Depuis la pandémie, les corps de police, que ce soit la GRC, la Sûreté du Québec ou le Service de police de la Ville de Montréal (SPVM), constatent qu’il y a de plus en plus d’individus inconnus de leurs services « qui s’improvisent » importateurs de cocaïne.
Ils se rendent dans les pays du Sud pour effectuer des transactions, ou exploitent une « porte » (une personne ou un groupe capable de faire entrer la drogue au Canada) qui leur permet de cultiver le corridor Toronto-Montréal.
L’arrestation de trois Québécois à la fin janvier au Pérou pourrait être un exemple de cette nouvelle tendance, croit la police.
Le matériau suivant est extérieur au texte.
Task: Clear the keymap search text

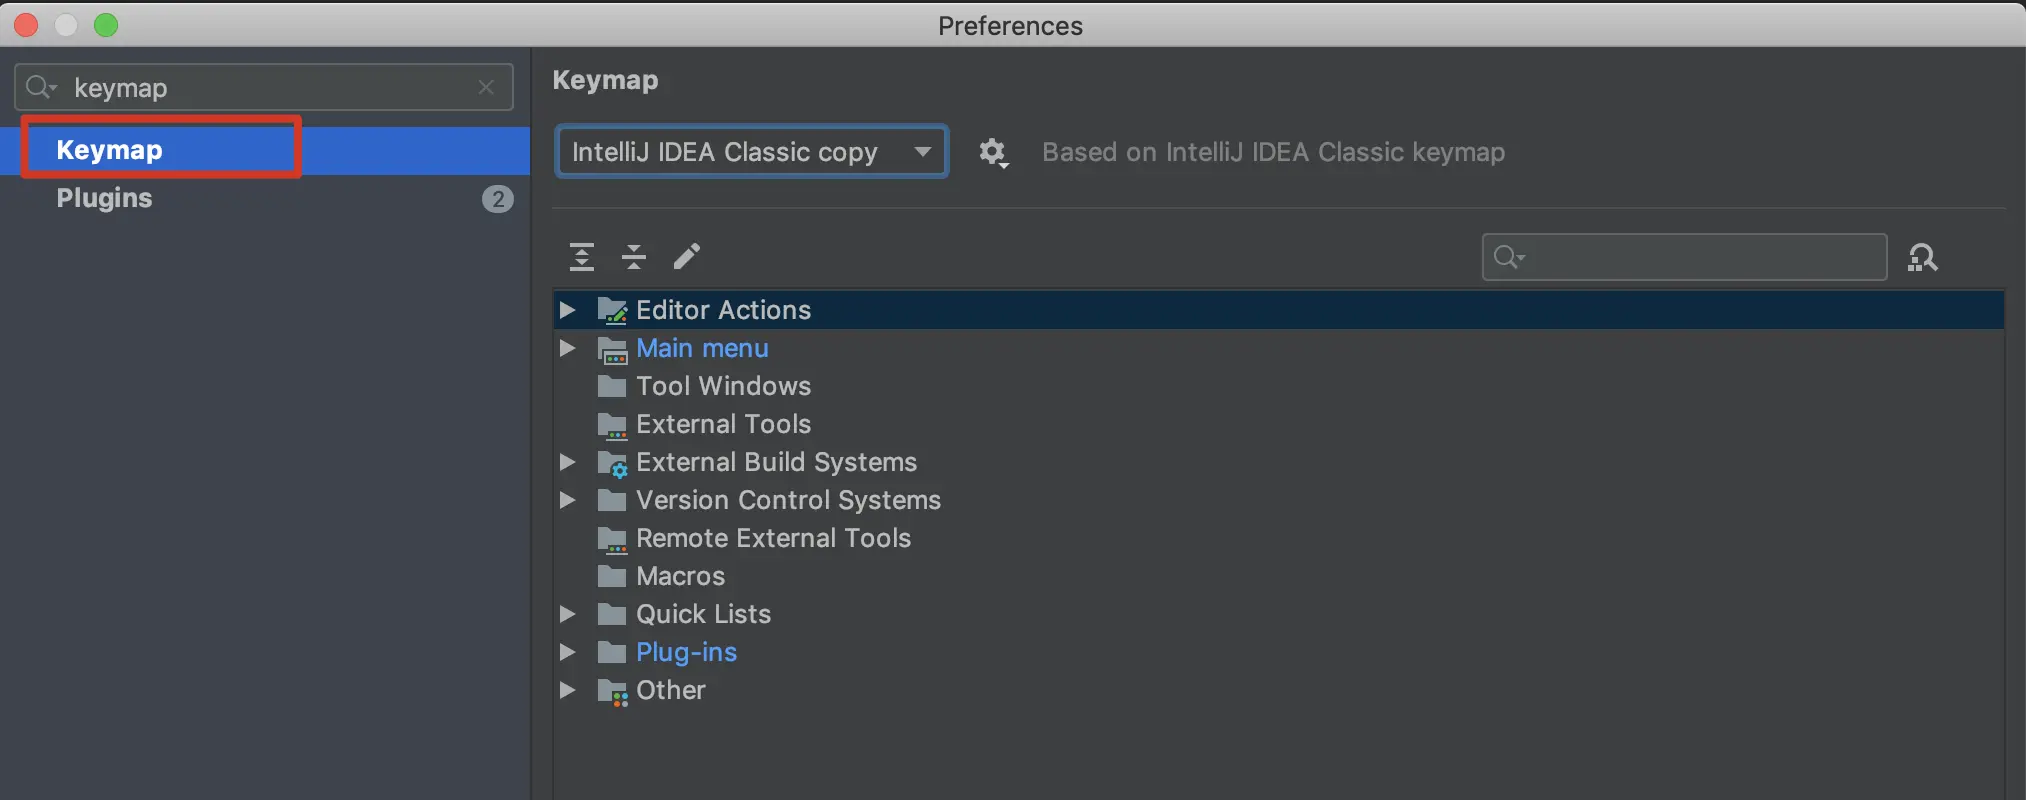Action: pyautogui.click(x=486, y=88)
« On assiste à une démocratisation des importations, des jeunes qui veulent devenir prolifiques un peu comme dans les téléréalités. Je pense qu’il n’y a pas un groupe qui ne fait pas, ou qui ne tente pas de faire, des importations aujourd’hui. »
— Patrick Daoust, superviseur et analyste en renseignement criminel à la Division C de la GRC
« Ce sont des gens qui sont moins influents au sein du crime organisé sur le plan stratégique, mais qui sont très importants pour les groupes criminels », renchérit sa collègue Julie-Anne Moreau, aussi analyste en renseignement criminel.
Selon M. Daoust, beaucoup d’importations sont maintenant payées en cryptomonnaie et cela pourrait concorder avec le fait que l’on retrouve des importateurs improvisés plus jeunes, rompus à ces nouvelles technologies qu’ils ont à portée de main, dans leur téléphone par exemple.
Toutefois, la volatilité récente des cryptomonnaies pourrait peut-être inciter les importateurs à retourner vers des méthodes de financement et de transferts d’argent plus traditionnelles.
Coke en stock
Au début de la pandémie, un kilogramme de cocaïne s’échangeait à 85 000 $ à Montréal, en raison de la rareté causée par la fermeture des frontières.
Aujourd’hui, le prix du kilogramme de cocaïne est d’environ 28 000 $, car tout ce qui a été bloqué durant des mois a fini par entrer dans la province, explique la GRC.
« La hausse des prix au début de la pandémie a été causée par la fermeture des frontières et par le fait que les échanges commerciaux ont été arrêtés pendant une longue période. Ensuite, les marchandises se sont remises à entrer à un rythme effarant et les contrôles douaniers ont peut-être diminué, parce que la marchandise devait entrer. »
— François-Olivier Myette, sergent à la Section du renseignement criminel de la GRC
Les organisations ont donc accumulé de grandes quantités au moment où les importations se sont poursuivies, principalement à partir du Mexique, et surtout par voie terrestre, faisant ainsi en sorte que l’offre est devenue très importante.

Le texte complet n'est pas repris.